Aside from gaining knowledge in specialized courses, life education attaches importance to the teachers' personal experiences, emotions and triggers.

For example, Chia-Chuan Wang, associate professor at the School of Medicine at Fu Jen Catholic University, who teaches death education, and Chou Shieu-Ming, president of the National Taichung Nursing College, take course participants for visits to the Fu Jen School of Medicine. There they learn the stories of people who donated their bodies to science, and learn to appreciate the donors' support for anatomic studies and their selfless love for humanity.

In addition, a four-day experiential workshop is held four times throughout the program, in which graduates of previous courses are invited to give teaching demonstrations, demonstrate syllabus design, guide discussions on teaching techniques and also share their first-hand teaching experiences.

"We must carefully tread a fine line. The purpose of life education is to teach students to think about values, not to indoctrinate values,"warns Hu Min-hua, a graduate of the second training program who is developing the life education program at National Lo-Tung Senior High School. "The teacher's perspectives and values aren't necessarily the best,"she adds.

She also notes that life education provides a good opportunity for teachers to apply their newly learned skills and knowledge in their original subject. In math classes a math teacher should, for example, not focus exclusively on the top-performing students, but also try various approaches to inspire weaker students and infect them with a passion for math.

A special feature of the program is that participants are divided into subgroups based on their religious beliefs and personal preferences. Each group of ten gets a spiritual mentor, who may be a Buddhist priest, a Protestant pastor, or a Catholic priest or nun. For the entire two years the participants will follow their mentors on the road to spiritual self-improvement that suits them best.

Tang, a Protestant, has been mentored by Rev. Wang Yangming, a pastor and author of the book Left Poor with Nothing but Money. From the monthly study meetings with the pastor and his wife, Tang has taken home a number of valuable insights that improved her own interactions with her husband and her children.

As an English teacher Tang used to lecture her son if he came back from school with a few mistakes in his English tests, saying, "Your mother's an English teacher, and you dare to do so bad on your tests?"As a result, her son clammed up and would not say a word, even if he didn't understand his English assignments. But after the program brought her to her senses, Tang switched to encouragement and genuine caring instead.

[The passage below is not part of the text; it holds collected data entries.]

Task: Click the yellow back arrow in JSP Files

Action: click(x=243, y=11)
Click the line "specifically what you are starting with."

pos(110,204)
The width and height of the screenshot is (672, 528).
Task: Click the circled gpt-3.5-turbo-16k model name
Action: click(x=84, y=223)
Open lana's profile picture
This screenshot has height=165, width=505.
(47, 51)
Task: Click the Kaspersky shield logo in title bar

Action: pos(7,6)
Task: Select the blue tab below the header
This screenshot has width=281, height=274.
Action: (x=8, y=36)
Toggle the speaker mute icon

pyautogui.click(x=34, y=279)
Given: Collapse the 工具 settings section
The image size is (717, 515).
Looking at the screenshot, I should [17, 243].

Meanwhile, her son, now a junior in high school, is much more ready to ask Tang for advice. Tang draws even more satisfaction from her improved relationship with her son than from teaching English in school.

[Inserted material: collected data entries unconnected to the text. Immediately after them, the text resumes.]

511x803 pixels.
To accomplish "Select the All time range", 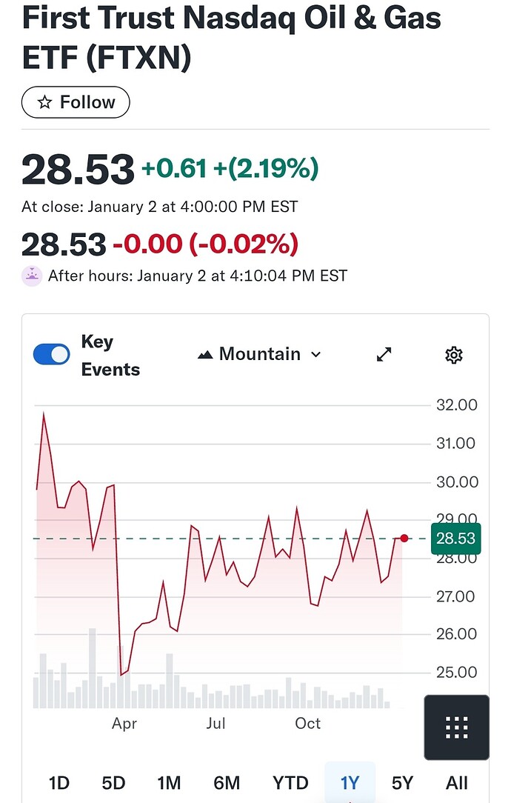I will click(457, 782).

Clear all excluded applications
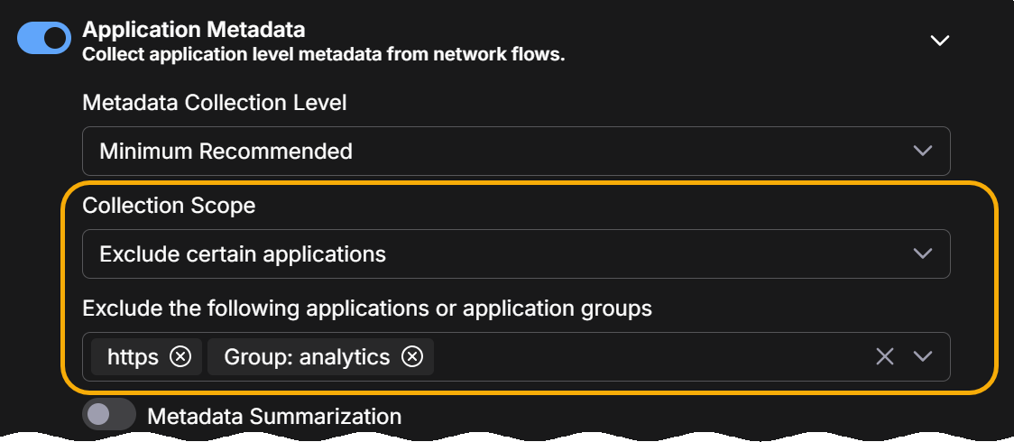tap(885, 357)
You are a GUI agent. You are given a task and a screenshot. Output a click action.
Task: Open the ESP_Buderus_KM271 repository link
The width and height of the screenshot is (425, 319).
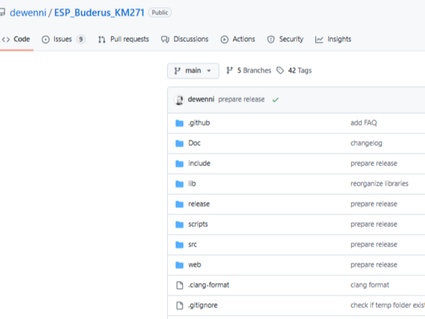99,12
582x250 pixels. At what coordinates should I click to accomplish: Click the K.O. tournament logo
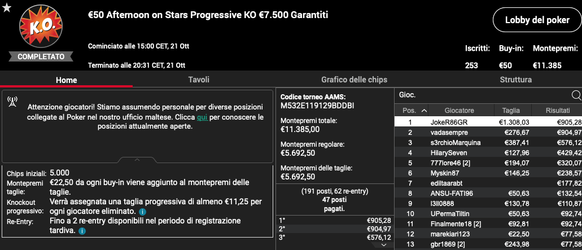click(x=41, y=27)
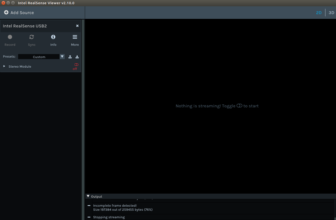Close the Intel RealSense USB2 panel

click(x=77, y=26)
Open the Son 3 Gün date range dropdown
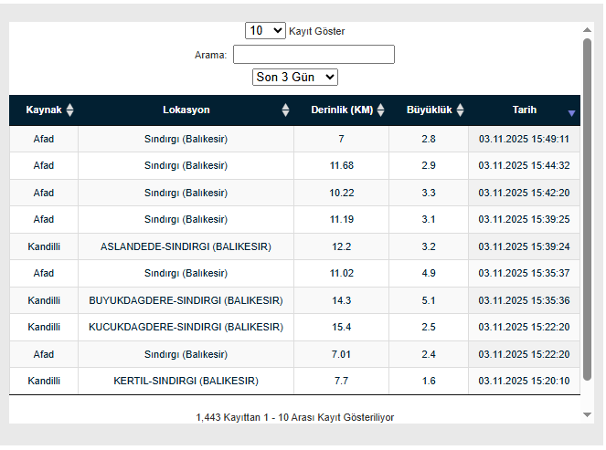606x450 pixels. 295,78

"I feel as if I shed a layer of skin in order to grow,"Tang says with a laugh as she reminisces about her group studies during the two-year life education program.

Come February next year she will become the very first life education teacher at her high school. Given that she will have to teach seven freshmen-level classes, Tang is eager to be well prepared.

One Seed Can Start a Whole Forest

"Assuming that a single life education teacher can influence at least one school class per year, he or she will be able to influence countless students in 30 years on the job,"asserts Liu Kui-kuang, a teacher at Taipei Municipal Song Shan Senior High School and a graduate of the first life education training program. "Even more importantly, in the process teachers get so much out of it themselves,"Liu says.

Johannes Hsiao-chih Sun, head of the Taiwan Life Education Association and head of the Department of Philosophy at National Taiwan University, welcomes the rising interest in life education. Given that Taiwan has long overemphasized the sciences and engineering at the expense of the humanities, Sun believes that the teacher training program will contribute to a "renaissance of the true essence of education.”